Du salaire des agriculteurs et des traitÚs de libre-Úchange

par Laurent Herblay
mercredi 19 octobre 2016

Parfois, l’actualité fait cruellement bien les choses. D’une part, nous apprenons cette nouvelle consternante : un tiers des agriculteurs gagne moins de 350 euros par mois (malheureusement, ce chiffre n’est pas une erreur). De l’autre, le débat sur le CETA, le traité de libre-échange entre le Canada et les pays de l’UE fait rage, avec une mobilisation de nombreux intellectuels.

 

Le libre échange, c’est la misère pour les agriculteurs
 
Quelle meilleure preuve des merveilles produites par le laisser-faire et le laisser-passer que ce fait révoltant : un tiers des agriculteurs en France gagne moins d’un tiers du SMIC, moins même que le RSA, alors que le travail de la terre est un des plus exigeants.

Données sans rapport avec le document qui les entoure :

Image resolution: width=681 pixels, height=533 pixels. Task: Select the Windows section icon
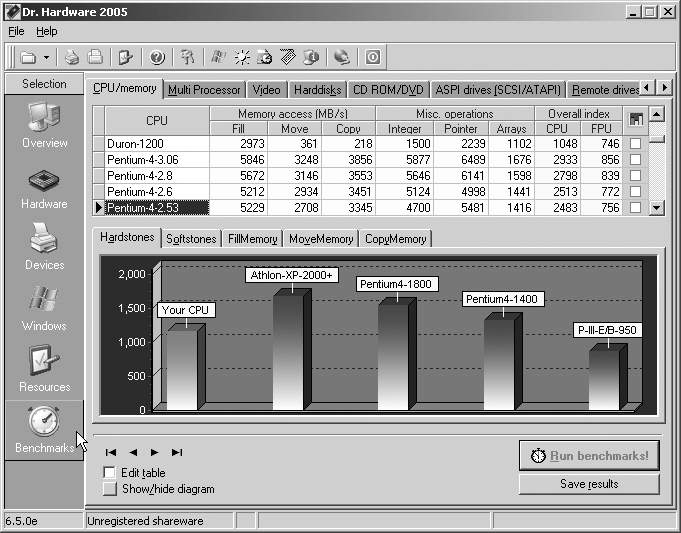[x=44, y=303]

C’est une véritable honte que notre société laisse ceux qui nous nourrissent dans une telle situation ! Quand on pense que Stéphane Le Foll donnait des leçons aux agriculteurs et que tout ce qu’on leur propose, c’est souvent de repousser le paiement des cotisations sociales, on se demande bien comment cela peut être possible en touchant si peu. Notre société est coupable de non assistance à personnes en danger et cela est d’autant plus révoltant quand ce sont des personnes qui nous nourrissent et travaillent tellement.
 
Cette situation totalement révoltante a une cause et une seule : l’abaissement des frontières douanières pour les produits agricoles. Car quand on laisse circuler les produits agricoles du monde entier sans droits de douanes ou restrictions normatives, alors les prix sont fixés par ces marchés exubérants et irrationnels et les agriculteurs se retrouvent être la variable d’ajustement de leurs délires, quand nos gouvernants les abandonnent à leur propre sort. Le plus triste est que la PAC des débuts était justement un mécanisme qui permettait aux pays européens de contrôler le destin de leur agriculture, et notamment du prix des produits agricoles, avec notamment des prix planchers protecteurs. L’une des rares bonnes initiatives du monstre institutionnel européen a été malheureusement été démantelée.
 
Les ayatollahs du laisser-faire ont gagné sur notre continent, alors même que les pays asiatiques modèles du développement économique, Japon, Corée ou Chine, se gardent de baisser leur garde sur l’agriculture, comme le montrait The Economist récemment. Tokyo protège ses agriculteurs des aléas du marché avec des droits de douane au-delà de 300% (200% en Corée et même 74% en Inde), sans pour autant être des autarcies ! Car quand on contrôle ce qui rentre dans le pays, on peut agir sur le niveau des prix et éviter ce scandale absolument révoltant de la condition de vie des agriculteurs aujourd’hui. Malheureusement, nos politiques, de droite comme de gauche, préfèrent écouter ceux qui ont intérêt au laisser-faire et oublient complètement des paysans, abandonnés parfois à la misère.
 

Voilà pourquoi, même si le CETA, entre les pays européens et le Canada, peut sembler anodin, il faut s’opposer à sa signature car ce serait un pas de plus dans la précarisation des agriculteurs, qui inquiètent également au Canada, tout comme en Belgique. Merci à la fondation Nicolas Hulot d’avoir lancé une pétition sur le sujet et aux intellectuels qui nous alertent sur le sujet.